The Great Day of His Wrath-  John Martin 1852

I have been hearing  “the end is coming" since I can remember, but the story of apocalypse is as old as time itself. Whenever we are in crises, prophets arise to interpret unprecedented or shocking events. I suppose if we go back through history, we will find that the bad times were a presage to good times- that what seems like a meltdown of society, of culture, of all that we hold dear, is really a wake-up call to faith, a sign of God’s coming judgment or both.  Jesus even told His disciples, “Take heed, keep on the alert; for you do not know when the appointed time is” (Mk 13:33). 

In these most uncertain times we are finding great cracks in what we thought to be stable, unshakable. We thought we had, for the most part, overcome racial discrimination, only to find we have failed miserably.  We thought our economy could only get better, that our children  would have a better future, and on and on.

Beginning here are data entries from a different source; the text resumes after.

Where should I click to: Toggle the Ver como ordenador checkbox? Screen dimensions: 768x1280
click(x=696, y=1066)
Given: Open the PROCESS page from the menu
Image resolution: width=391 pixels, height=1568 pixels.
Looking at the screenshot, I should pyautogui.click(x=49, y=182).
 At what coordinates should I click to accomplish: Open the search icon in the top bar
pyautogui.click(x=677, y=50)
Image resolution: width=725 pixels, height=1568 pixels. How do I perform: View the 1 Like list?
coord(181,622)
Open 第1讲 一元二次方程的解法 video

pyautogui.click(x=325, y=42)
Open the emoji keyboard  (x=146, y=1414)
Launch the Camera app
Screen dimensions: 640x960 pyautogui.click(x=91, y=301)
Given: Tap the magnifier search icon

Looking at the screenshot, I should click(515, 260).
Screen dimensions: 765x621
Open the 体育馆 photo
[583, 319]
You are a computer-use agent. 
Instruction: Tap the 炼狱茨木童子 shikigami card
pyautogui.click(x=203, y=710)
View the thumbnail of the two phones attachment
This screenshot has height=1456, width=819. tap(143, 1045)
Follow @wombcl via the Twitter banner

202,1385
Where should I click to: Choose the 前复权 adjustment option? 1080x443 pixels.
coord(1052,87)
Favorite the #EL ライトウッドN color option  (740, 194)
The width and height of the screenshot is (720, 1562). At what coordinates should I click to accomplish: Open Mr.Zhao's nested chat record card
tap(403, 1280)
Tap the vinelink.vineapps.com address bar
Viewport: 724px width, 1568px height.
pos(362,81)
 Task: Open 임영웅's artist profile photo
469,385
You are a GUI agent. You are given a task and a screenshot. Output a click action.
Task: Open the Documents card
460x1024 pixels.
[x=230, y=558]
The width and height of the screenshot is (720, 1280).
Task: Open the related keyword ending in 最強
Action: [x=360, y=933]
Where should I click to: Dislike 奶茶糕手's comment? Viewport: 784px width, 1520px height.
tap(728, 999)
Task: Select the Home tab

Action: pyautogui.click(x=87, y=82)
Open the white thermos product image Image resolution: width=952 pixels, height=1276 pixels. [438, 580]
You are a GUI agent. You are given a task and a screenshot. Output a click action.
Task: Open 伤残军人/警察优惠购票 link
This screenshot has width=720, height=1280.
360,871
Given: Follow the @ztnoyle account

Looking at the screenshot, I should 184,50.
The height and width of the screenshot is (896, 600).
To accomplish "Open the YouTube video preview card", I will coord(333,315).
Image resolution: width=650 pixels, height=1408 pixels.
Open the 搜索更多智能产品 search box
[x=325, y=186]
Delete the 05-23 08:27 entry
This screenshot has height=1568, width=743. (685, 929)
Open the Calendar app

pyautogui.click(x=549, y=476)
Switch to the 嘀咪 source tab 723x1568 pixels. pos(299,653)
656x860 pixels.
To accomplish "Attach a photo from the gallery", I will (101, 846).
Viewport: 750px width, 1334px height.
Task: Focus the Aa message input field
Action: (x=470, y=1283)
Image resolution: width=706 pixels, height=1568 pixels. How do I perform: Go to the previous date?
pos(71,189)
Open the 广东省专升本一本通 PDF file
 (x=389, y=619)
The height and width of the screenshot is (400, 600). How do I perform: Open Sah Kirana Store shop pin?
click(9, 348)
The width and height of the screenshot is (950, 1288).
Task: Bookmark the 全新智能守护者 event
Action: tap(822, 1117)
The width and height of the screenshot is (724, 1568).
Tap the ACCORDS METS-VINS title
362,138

It seems our whole world, especially our own country, has been turned upside down!  Now we are looking for some sort of "new norm".
Father Rupnik
We know one thing for certain: we do not know what will come next. This uncertainty and lack of foreknowledge must not stop us from  living our lives to the fullest- of finding new ways  to be better- to be holy. The best way is to care for each other and connect in the many ways that we can and through the Eucharist.  While we may ponder the uncertain future, we have the presence of Christ with us in the Eucharist.
Why wait for His coming when He is already here?

We must be grateful for the days that come, no matter how dark or dire they seem to be. We may not be able to celebrate the Mass in church in person, but our every day and every action must become an offering on the spiritual altar of our lives.